Bruxelles – Lo scorso 30 gennaio si sono riuniti i Capi di Stato e di Governo dei 27 paesi membri dell’Ue e 25 di loro hanno firmato il cosiddetto fiscal compact il trattato sui bilanci; Inghilterra e Repubblica ceca sono rimaste fuori. Cosa c’è nel fiscal compact? Per prima cosa il pareggio di bilancio diventa una regola d’oro per i firmatari, che inseriranno l’obbligo dell’equilibrio dei conti nelle Costituzioni e che si sono impegnati ad azionare sanzioni “semiautomatiche” in caso di violazione. Inoltre i paesi con un debito pubblico superiore al 60% dovranno azionare un piano di rientro di 1/20 della parte di debito eccedente il 60.

In secondo luogo i Capi di Stato hanno dato il via libera al Fondo salva Stati permanente, European Stability Mechanism (ESM), che entrerà a pieno regime a luglio di quest’anno. L’accordo sul Trattato è stato poi tenuto in sospeso alcune ore dalla Polonia, che chiedeva di partecipare alle riunioni dell’Eurosummit (la “nuova” riunione dei Capi di Governo della zona euro prevista dal Trattato) pur non facendo parte dell’eurozona. Alla fine gli Eurosummit sono stati portati da due a tre all’anno e uno di questi sarà aperto ai paesi non-euro.

Oltre al Trattato è poi stato fatto un passo ulteriore e si è parlato di occupazione e di stimoli per la crescita. Nelle conclusioni dei Capi di Stato si legge che la “stabilità finanziaria e il consolidamento di bilancio sono condizioni necessarie ma non sufficienti per superare la crisi”. Rafforzamento del Mercato unico, piena applicazione della Direttiva servizi e un utilizzo pieno dei fondi strutturali Europei, compresi i fondi di garanzia in favore delle PMI (all’Italia dovrebbero andare circa 8 miliardi), sono le misure di cui i Capi di Stato e i Ministri delle finanze discuteranno nei prossimi Vertici di febbraio e marzo.

Queste le misure più importanti tra l’altro già note a tutti essendo sui giornali di tutto il mondo da giorni. Ma qual è lo scenario politico che ci consegna questo Trattato internazionale? Il duo Germania e Francia ha ottenuto quello che voleva ed è, con i tedeschi in testa, ancora la guida dell’intera Ue. Il risultato probabilmente è stato però raggiunto con una sorta di forzatura, nel senso che lo strumento del Trattato internazionale e i suoi contenuti lasciano più di un dubbio. Il Trattato infatti rende se possibile ancora più complesso il sistema normativo europeo da un lato, e manca di veri contenuti poiché quasi tutto era già previsto nel Six Pack e le novità potevano benissimo essere introdotte a livello di legislazione comunitaria. Da ricordare che Francia e Germania sono sull’orlo di una campagna elettorale che li spinge a volte a essere troppo prudenti (la Germania non ha ancora accettato l’innalzamento dei cosiddetti firewalls per far finalmente fronte alla crisi dei debiti sovrani) e a volte poco realisti in nome appunto del seggio elettorale di casa (la Francia avanza proposte poco realistiche come la tassa sulle transazioni finanziarie).

§ Dati forniti:
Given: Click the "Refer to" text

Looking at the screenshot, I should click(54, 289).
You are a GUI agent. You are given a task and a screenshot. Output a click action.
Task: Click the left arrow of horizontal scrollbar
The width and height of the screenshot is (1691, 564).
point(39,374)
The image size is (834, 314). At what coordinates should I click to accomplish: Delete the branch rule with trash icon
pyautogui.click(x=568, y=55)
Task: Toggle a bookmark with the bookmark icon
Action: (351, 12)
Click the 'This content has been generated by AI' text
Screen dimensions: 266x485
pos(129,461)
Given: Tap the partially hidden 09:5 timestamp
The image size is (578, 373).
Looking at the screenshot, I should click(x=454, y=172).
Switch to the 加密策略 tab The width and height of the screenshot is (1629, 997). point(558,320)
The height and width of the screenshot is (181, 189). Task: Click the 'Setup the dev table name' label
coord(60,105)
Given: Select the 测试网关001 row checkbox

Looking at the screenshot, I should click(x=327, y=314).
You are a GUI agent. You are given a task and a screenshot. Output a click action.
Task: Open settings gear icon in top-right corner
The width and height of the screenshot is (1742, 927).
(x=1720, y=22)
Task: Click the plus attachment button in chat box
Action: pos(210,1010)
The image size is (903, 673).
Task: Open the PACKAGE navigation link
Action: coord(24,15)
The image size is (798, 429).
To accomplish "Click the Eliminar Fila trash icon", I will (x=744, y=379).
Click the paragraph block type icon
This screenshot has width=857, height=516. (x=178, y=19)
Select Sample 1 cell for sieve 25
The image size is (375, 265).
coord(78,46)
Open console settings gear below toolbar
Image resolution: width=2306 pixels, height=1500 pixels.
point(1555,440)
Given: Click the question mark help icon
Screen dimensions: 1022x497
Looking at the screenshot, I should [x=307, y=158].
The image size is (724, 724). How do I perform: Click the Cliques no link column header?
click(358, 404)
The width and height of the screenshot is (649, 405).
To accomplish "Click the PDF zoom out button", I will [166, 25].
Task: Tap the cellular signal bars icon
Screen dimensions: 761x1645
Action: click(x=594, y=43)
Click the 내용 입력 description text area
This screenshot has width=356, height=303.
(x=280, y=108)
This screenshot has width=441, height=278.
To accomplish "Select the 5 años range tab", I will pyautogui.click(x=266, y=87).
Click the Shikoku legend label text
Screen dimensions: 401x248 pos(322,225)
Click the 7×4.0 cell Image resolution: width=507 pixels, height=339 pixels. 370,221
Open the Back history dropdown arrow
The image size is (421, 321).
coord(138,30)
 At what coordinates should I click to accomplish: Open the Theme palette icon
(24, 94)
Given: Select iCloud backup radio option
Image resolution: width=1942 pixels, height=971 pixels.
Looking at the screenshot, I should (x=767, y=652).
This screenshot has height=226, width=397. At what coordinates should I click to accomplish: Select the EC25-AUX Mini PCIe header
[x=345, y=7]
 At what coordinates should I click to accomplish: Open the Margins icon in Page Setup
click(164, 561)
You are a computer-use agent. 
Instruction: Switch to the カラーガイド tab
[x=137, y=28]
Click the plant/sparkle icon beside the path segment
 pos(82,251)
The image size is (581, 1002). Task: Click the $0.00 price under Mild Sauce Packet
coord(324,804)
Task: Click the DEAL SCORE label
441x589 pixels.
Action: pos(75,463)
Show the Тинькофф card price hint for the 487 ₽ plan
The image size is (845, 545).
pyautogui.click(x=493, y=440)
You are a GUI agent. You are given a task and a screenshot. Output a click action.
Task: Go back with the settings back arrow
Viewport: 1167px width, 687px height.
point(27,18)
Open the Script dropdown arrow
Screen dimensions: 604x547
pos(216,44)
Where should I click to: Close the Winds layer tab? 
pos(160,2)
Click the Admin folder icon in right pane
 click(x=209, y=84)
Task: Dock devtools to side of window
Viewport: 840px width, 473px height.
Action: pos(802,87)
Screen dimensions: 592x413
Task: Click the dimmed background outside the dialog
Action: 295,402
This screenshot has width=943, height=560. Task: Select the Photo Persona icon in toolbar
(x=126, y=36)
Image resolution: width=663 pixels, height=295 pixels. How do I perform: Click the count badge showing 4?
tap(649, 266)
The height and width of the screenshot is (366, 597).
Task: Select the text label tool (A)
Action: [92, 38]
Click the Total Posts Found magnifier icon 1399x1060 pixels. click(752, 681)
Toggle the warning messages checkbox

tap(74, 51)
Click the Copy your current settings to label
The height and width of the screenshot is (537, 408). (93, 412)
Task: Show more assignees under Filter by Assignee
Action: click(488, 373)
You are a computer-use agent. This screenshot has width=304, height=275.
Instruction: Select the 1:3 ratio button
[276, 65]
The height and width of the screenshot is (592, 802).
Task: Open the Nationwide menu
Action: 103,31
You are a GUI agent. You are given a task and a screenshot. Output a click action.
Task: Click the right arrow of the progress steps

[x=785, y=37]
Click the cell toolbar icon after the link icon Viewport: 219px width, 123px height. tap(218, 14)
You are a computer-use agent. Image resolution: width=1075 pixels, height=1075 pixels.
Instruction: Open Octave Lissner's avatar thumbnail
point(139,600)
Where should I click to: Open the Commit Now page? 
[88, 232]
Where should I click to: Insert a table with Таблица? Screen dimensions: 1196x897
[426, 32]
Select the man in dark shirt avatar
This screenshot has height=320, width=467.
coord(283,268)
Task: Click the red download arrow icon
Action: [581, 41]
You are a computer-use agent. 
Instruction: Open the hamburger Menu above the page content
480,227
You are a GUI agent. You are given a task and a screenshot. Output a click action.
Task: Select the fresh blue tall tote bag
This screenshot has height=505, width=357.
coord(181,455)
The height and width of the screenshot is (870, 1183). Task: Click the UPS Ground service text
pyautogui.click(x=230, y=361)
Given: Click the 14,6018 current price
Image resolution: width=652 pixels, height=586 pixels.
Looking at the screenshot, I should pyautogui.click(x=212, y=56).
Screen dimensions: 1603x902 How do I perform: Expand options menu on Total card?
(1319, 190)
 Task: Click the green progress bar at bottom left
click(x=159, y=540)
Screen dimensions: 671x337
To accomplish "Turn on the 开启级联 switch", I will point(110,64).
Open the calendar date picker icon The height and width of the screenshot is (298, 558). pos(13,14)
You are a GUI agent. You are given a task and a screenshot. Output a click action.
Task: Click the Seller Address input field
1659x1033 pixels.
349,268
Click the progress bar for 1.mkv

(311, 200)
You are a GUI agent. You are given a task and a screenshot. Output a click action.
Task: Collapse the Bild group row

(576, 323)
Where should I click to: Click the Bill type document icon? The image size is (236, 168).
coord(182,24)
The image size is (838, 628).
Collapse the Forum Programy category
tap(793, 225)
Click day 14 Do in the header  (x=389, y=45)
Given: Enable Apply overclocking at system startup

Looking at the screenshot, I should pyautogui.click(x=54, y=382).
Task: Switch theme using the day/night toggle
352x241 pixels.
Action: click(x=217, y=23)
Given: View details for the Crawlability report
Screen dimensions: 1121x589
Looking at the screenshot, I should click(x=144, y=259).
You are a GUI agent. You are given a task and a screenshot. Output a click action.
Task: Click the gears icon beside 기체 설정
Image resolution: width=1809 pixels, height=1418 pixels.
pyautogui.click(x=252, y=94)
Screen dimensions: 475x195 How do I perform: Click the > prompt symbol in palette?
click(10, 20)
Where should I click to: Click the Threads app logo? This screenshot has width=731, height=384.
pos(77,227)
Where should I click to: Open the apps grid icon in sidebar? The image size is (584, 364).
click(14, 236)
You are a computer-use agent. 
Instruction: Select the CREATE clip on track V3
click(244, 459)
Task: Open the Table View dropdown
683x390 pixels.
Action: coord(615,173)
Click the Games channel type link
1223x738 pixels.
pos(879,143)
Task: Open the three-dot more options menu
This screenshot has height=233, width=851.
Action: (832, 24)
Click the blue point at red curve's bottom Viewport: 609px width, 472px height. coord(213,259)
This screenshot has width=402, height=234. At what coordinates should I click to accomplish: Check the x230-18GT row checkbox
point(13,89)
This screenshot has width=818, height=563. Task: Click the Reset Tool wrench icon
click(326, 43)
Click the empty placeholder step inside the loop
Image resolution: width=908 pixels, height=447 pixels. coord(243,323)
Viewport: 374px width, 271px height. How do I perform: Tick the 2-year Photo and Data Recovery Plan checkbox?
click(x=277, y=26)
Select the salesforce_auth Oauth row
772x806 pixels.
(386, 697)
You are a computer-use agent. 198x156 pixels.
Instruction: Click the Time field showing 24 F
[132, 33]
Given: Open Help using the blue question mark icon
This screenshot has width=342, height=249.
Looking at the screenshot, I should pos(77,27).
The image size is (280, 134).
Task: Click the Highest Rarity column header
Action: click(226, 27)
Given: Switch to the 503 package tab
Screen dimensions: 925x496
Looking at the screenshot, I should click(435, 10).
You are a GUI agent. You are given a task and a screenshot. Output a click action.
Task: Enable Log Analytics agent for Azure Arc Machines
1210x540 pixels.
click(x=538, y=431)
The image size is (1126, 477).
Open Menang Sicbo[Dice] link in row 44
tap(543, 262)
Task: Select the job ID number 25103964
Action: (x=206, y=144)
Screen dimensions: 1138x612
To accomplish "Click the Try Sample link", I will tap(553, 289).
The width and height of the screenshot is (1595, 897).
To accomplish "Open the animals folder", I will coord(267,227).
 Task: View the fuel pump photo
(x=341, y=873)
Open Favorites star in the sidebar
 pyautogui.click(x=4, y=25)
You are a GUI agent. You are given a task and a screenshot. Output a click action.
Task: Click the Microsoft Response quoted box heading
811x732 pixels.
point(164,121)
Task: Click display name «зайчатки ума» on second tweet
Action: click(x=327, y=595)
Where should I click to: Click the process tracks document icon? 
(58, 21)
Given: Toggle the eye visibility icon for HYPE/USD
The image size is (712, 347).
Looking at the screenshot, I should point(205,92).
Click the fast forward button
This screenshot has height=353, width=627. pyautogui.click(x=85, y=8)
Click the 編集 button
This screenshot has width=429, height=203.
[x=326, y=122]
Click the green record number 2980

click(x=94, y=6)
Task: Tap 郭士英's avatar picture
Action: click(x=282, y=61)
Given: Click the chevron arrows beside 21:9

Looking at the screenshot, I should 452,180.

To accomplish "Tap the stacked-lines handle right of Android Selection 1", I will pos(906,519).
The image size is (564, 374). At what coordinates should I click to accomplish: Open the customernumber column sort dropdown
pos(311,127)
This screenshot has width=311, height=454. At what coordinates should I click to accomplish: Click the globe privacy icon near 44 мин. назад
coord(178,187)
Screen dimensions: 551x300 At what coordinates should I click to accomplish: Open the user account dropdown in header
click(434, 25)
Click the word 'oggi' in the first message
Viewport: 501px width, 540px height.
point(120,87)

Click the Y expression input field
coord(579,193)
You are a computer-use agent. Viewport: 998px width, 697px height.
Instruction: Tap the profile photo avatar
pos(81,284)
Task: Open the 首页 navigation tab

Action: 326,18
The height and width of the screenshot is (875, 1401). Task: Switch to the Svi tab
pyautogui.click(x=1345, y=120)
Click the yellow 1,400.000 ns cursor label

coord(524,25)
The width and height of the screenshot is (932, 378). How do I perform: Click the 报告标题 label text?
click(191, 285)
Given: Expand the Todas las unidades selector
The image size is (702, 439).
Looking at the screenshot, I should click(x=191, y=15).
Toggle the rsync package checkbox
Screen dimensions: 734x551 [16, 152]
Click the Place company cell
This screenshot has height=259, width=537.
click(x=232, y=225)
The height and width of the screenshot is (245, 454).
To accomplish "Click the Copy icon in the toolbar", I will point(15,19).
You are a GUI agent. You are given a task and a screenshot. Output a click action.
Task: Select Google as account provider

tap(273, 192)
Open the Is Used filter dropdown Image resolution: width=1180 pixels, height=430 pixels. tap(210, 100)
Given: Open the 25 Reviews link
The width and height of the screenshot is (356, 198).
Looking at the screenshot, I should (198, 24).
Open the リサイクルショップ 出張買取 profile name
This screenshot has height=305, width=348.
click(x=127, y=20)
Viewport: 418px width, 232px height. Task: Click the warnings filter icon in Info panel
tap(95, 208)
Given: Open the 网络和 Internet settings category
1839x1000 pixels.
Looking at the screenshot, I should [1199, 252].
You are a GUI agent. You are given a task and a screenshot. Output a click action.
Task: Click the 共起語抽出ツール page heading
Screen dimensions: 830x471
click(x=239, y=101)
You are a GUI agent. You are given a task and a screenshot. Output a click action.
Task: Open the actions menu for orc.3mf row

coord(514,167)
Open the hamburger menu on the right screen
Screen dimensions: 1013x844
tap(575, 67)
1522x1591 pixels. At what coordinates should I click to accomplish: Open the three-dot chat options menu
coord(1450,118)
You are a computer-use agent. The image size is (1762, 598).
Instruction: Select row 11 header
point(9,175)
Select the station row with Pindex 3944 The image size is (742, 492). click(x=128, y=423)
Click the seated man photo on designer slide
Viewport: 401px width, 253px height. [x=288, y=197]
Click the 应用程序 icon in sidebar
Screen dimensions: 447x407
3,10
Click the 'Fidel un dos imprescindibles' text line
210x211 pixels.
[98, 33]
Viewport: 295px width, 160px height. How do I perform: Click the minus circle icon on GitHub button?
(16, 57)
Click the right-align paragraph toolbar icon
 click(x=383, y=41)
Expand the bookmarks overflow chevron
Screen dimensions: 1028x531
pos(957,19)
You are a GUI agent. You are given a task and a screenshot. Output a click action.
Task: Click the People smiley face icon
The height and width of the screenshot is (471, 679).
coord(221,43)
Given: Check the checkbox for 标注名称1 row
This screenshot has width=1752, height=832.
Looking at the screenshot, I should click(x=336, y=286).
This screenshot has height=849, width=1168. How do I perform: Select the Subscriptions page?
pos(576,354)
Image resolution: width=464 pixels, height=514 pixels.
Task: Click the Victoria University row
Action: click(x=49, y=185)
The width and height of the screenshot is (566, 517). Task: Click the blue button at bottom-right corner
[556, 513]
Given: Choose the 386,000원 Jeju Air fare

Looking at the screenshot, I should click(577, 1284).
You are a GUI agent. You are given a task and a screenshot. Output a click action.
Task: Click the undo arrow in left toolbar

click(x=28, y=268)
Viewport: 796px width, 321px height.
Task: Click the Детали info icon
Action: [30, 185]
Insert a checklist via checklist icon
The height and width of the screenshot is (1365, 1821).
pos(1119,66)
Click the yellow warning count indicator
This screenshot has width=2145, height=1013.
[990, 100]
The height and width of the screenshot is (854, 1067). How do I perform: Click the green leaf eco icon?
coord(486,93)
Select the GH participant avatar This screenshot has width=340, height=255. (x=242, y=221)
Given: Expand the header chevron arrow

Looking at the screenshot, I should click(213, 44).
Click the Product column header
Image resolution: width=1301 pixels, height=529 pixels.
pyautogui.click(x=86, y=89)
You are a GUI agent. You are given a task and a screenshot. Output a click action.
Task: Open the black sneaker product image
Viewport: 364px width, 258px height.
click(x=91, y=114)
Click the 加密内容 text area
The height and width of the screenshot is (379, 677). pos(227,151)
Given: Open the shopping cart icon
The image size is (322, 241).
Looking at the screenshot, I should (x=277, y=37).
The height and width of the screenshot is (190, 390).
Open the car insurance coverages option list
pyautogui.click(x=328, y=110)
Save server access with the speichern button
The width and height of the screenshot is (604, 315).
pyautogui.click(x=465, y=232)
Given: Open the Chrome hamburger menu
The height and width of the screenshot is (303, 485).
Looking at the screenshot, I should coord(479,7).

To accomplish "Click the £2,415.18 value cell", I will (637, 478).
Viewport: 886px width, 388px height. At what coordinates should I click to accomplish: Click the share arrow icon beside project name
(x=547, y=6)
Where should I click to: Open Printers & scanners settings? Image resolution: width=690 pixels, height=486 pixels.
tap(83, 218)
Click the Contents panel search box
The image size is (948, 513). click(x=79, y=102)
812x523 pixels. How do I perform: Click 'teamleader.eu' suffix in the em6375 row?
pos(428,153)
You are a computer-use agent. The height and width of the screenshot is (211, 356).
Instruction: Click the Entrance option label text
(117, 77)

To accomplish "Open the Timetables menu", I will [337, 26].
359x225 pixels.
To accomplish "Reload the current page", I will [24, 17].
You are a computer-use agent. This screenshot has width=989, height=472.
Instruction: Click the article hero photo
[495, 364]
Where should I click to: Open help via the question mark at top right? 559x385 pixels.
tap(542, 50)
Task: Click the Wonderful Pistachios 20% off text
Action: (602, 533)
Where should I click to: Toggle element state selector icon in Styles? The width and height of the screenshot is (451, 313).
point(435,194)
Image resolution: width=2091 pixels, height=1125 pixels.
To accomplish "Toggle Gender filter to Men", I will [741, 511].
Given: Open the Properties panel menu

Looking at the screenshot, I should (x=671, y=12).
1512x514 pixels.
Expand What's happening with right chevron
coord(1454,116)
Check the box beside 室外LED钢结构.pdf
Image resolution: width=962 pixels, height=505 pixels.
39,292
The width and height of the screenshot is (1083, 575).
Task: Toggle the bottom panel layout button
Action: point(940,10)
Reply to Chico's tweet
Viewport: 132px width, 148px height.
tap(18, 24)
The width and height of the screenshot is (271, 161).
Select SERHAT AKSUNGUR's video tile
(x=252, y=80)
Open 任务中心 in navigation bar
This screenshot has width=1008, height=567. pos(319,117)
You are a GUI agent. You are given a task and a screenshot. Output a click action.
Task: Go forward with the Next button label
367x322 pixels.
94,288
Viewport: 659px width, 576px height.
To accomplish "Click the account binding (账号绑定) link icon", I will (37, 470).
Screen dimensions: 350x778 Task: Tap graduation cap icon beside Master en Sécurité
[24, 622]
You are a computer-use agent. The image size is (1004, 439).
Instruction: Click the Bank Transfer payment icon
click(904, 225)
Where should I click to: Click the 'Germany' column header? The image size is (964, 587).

§ Obiettivo:
Rispondi alle domande seguenti basandoti sul testo dedicato al fiscal compact:
1. Quanti paesi hanno firmato il trattato sui bilanci?
2. Quando entrerà a pieno regime l'European Stability Mechanism?
3. Quanti Eurosummit all'anno sono previsti alla fine?
Il materiale non ha alcun ruolo in questa attività.

§ Risultato dell'esercizio:
1. Lo hanno firmato 25 paesi.
2. A luglio di quest'anno.
3. Ne sono previsti tre all'anno, e uno di questi sarà aperto ai paesi non-euro.